Il lockdown Covid spacca i virologi
La fase finora più dura della seconda ondata di Coronavirus riporta sugli schermi televisivi uno dei leit motiv dello scorso marzo: il dibattito tra virologi, medici, scienziati. Che, tuttavia, più che assomigliare a un simposio di esperti sembra piuttosto una di quelle risse televisive alle quali gli italiani, cercando conforto e chiarimento, assistono al contrario con sempre maggiore sconcerto.
A provocare ieri l’ennesimo corto circuito è stato ancora una volta il consulente del ministero della Salute Walter Ricciardi.

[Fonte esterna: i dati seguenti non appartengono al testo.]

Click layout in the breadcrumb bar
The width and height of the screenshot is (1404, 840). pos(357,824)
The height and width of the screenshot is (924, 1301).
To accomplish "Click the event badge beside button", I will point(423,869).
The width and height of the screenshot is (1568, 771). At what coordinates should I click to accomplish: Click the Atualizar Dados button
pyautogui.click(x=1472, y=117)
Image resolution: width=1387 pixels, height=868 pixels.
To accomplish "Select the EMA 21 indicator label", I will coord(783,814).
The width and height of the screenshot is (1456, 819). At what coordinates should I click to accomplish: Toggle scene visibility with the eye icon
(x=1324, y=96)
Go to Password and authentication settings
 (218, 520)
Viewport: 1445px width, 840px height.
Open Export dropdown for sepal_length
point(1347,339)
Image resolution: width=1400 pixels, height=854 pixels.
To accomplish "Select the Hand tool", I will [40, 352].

Che oltre a criticare velatamente il Dpcm di Conte che a suo parere sarebbe insufficiente («il ministro Speranza voleva fare di più, altri ministri lo hanno fermato. Succede così in tutta Europa. E infatti in tutta Europa il virus sta dilagando») ha rilanciato l’ipotesi lockdown, per lo meno per le grandi metropoli in questo momento maggiormente in difficoltà: Milano, Napoli e Roma. «Ci sono aree - ha detto Ricciardi - dove la trasmissione è esponenziale e le ultime restrizioni adottate che possono essere efficaci nel resto del territorio, in quelle zone non sono valide per fermare il contagio. A Milano e Napoli uno può prendere il covid entrando al bar, al ristorante, prendendo l’autobus. Stare a contatto stretto con un positivo è facilissimo perché il virus circola tantissimo. In queste aree il lockdown è necessario, in altre aree del Paese no».
Parole contro le quali si è scagliato duramente il primario di terapia intensiva del San Raffaele di Milano Alberto Zangrillo: «Penso e spero che queste dichiarazioni siano decontestualizzate rendendole surreali. Se fossero vere, l’unico modo che ho di commentare è quello di implorare il presidente del Consiglio di parlare lui a nome di tutti. Perché chiudere Milano e Napoli è qualcosa di estremamente importante e significativo e penso che debba essere preannunciato e fatto dal Capo del Governo». Zangrillo chiede maggiore responsabilità e prudenza al consulente del ministero della Salute. E il primario del San Raffaele non è l’unico dei virologi ormai diventati familiari agli italiani a giudicare eccessiva l’ipotesi di sospendere tutte le attività produttive nelle grandi città.
Parla il virologo Giorgio Palù: "Il panico non aiuta a sconfiggere il Covid"
Per Fabrizio Pregliasco dell’Università degli Studi di Milano «esiste un tema grandi città, ma su questo fronte il Dpcm del governo ha fatto il possibile. Quindi a mio avviso occorre aspettare 15-20 giorni per valutare gli effetti». «Uno studio recente su Lancet - continua Pregliasco conversando con l’Adnkronos Salute - ci dice che i primi effetti delle misure non farmacologiche si apprezzano già 8 giorni dopo l’introduzione, dunque aspettiamone almeno 15 per valutare gli effetti del Dpcm. Certo, un lockdown a Milano e Napoli era possibile, ma si è deciso di intervenire bilanciando salute ed economia».
Si iscrive agli allarmisti invece Massimo Galli: «La possibilità di un lockdown in alcune aree d’Italia, tra cui Milano, è un’opzione che mi rattrista in maniera violenta, ma che non può non essere considerata» spiega all’Adnkoronos Salute l’infettivologo dell’ospedale Sacco. «Cruciali saranno i numeri dei prossimi giorni. Se corrisponderanno alle previsioni pessimiste, o addirittura saranno più preoccupanti, il lockdown sarà necessario».
A tirare le fila, per una volta, è la politica, con il sindaco di Milano Giuseppe Sala che non sembra intenzionato a prendere decisioni deflagranti a breve termine. «Ho appena ricevuto un messaggio sms di un virologo di cui mi fido molto, che dice ieri c’erano circa 80 pazienti intubati a Milano e 200 in Lombardia» spiega Sala. «La conclusione è che anche nella peggiore delle ipotesi avremmo 10-15 giorni per decidere un eventuale lockdown». Il problema adesso, come spiega il sindaco sono i numeri alti dei ricoveri che intasano gli ospedali. Ma «non credo sia irrisolvibile e che ci debba portare a un lockdown generale adesso». Posizione, peraltro, condivisa dal governatore della Lombardia Attilio Fontana: «Al momento non ci sono le condizioni».